Revision as of 19:11, 5 May 2023

Contents

Abstract

The focal point of this article will be the Program Evaluation and Review Technique (PERT), which is a project management tool used for the scheduling, coordination and control of complex projects. The U.S. Navy originated PERT in 1958 as a tool for scheduling the development of a complete weapons system [1]. It is a network-based technique that uses a flow diagram to represent the interdependencies of tasks in a project.

After the tool's description, this article's outline will follow with the purpose and advantages of this method. The goal of PERT is to provide project managers with a visual representation of the project timeline and to help identify the critical path and critical tasks, which must be completed on time for the entire project to be on schedule and meet the assigned deadline. In addition, PERT provides project managers with a way to estimate project finalisation time and identify potential bottlenecks and risks in the project itinerary.

Subsequently, this article will thoroughly explain how to use the PERT and when its application will be accurate within the estimation of a project.
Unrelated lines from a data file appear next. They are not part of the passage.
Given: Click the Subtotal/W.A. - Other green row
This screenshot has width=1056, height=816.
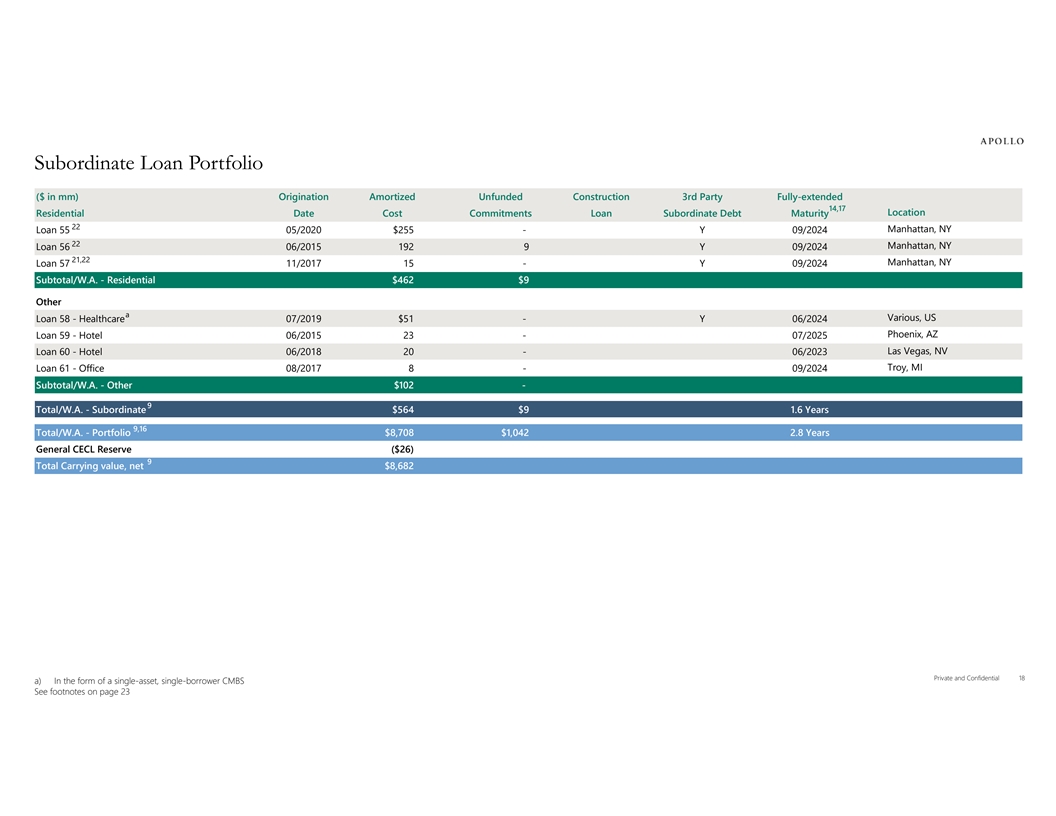Looking at the screenshot, I should click(528, 385).
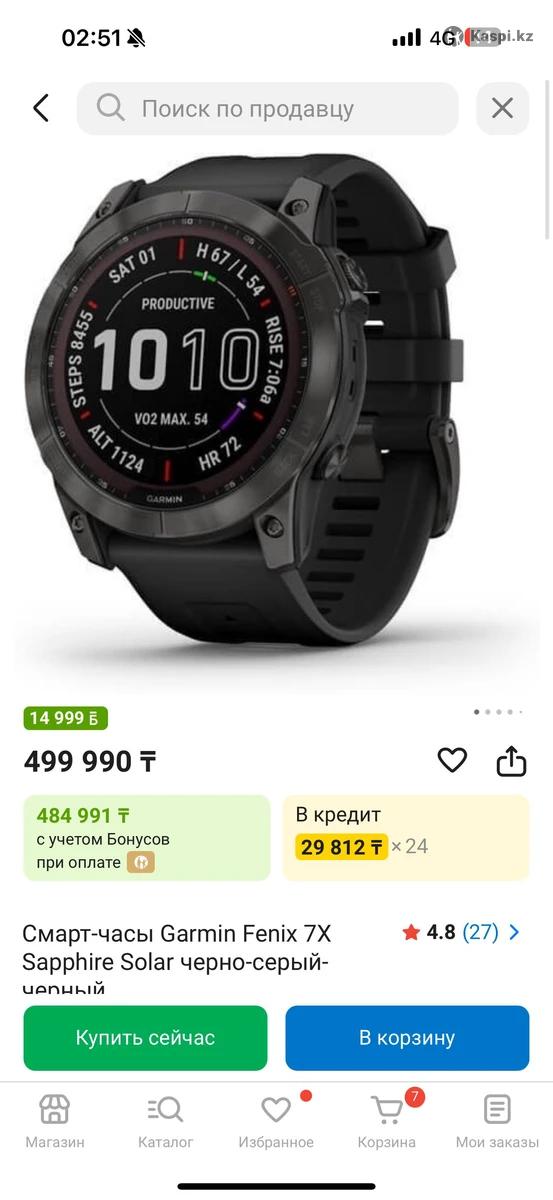Image resolution: width=553 pixels, height=1200 pixels.
Task: Clear search with the X button
Action: 502,108

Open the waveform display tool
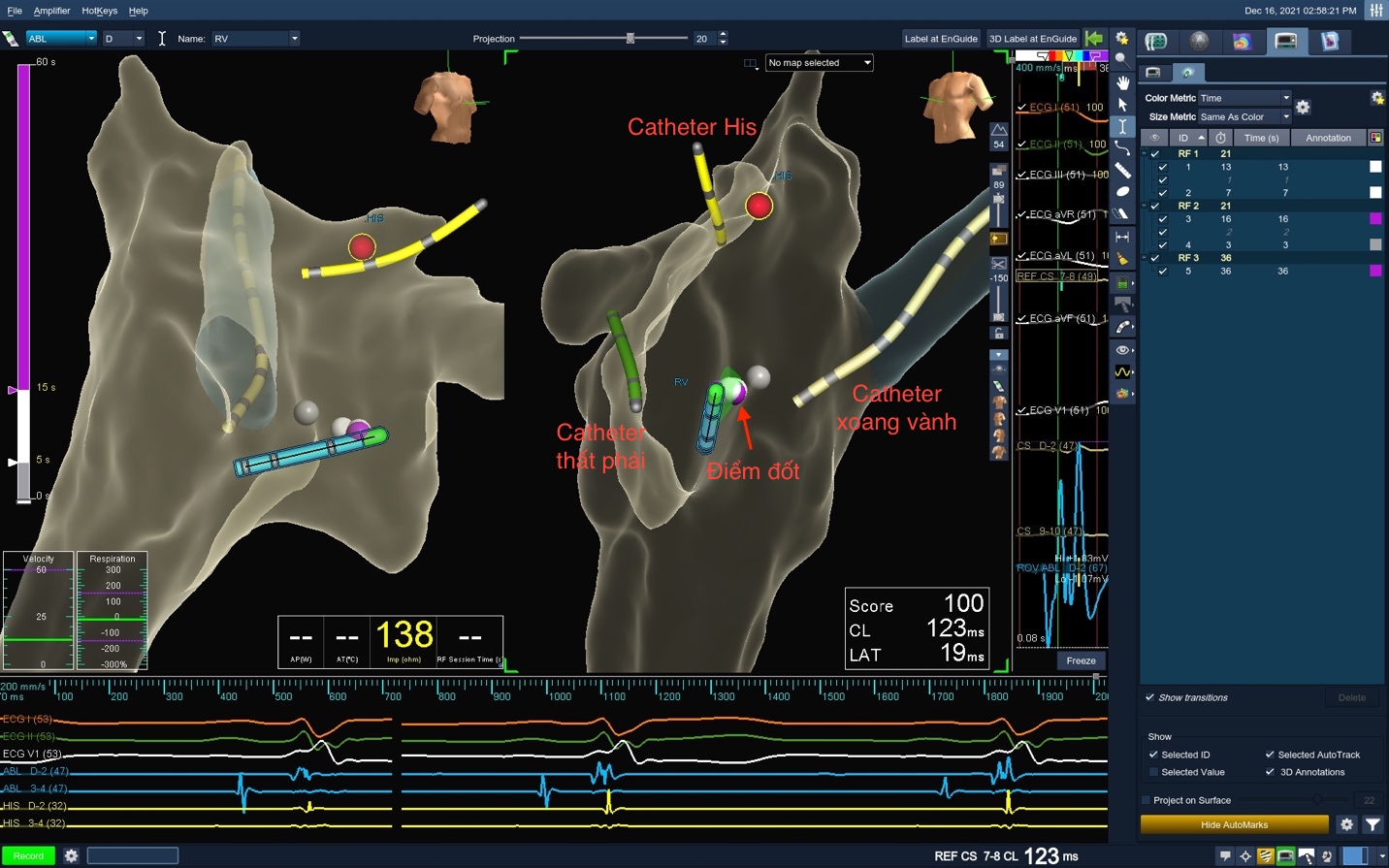1122,371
To build a PERT diagram, specific steps must be followed to allocate resources and ensure that the project stays on track.

On the other hand, PERT also has several limitations that will be covered in this composition. For instance, this method has dependency limitations, meaning that activity durations are assumed to be independent [2]. Despite these disadvantages, which will be addressed below, PERT remains a valuable tool for project management and can be used effectively when its limitations are considered.
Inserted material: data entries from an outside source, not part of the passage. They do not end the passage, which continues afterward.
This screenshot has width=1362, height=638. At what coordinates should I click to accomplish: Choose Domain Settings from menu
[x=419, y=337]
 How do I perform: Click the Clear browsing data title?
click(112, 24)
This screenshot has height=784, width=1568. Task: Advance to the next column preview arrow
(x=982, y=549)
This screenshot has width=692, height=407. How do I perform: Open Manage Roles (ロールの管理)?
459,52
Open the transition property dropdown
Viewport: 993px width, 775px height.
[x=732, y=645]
Finally, this article will propose new approaches and tools for project estimation that will help overcome the PERT limitations.


Keywords: PERT, project management, tool, tasks, duration, estimation, resources and cost.

Introduction

Project Management

  • What is a project?

To better understand what project management entails, the concept of a project should be explained in advance. Therefore, projects can be defined as temporary efforts to create value through unique products, services, and processes (Project Management Institute, 2023) [3]. However, this is a broad definition of the term at hand. When analysed in-depth and broken down into smaller pieces, a project consists of a series of tasks and activities that must be completed in a structured and careful way in order to produce the desired deliverables or outcomes.

  • What does project management entail?

Project management is the implementation of knowledge, skills, tools and techniques to the project's tasks, with the purpose of meeting or fulfilling the needs and expectations of the entities and organisations involved in the said project (PMI, 2023). To deliver the project on time, within budget, and with the intended quality, entails managing resources, timelines, budgets, and risks. Along with recognising and managing possible risks and impediments that can appear over the project's life cycle, effective project management also includes interacting with and communicating with stakeholders to make sure their demands are addressed.

Project management has grown in importance recently as firms have realised the necessity for more organised and effective methods of project delivery. In fact, according to the PMI, companies that give project management a high priority enjoy a 35% rise in their project success rates. [4].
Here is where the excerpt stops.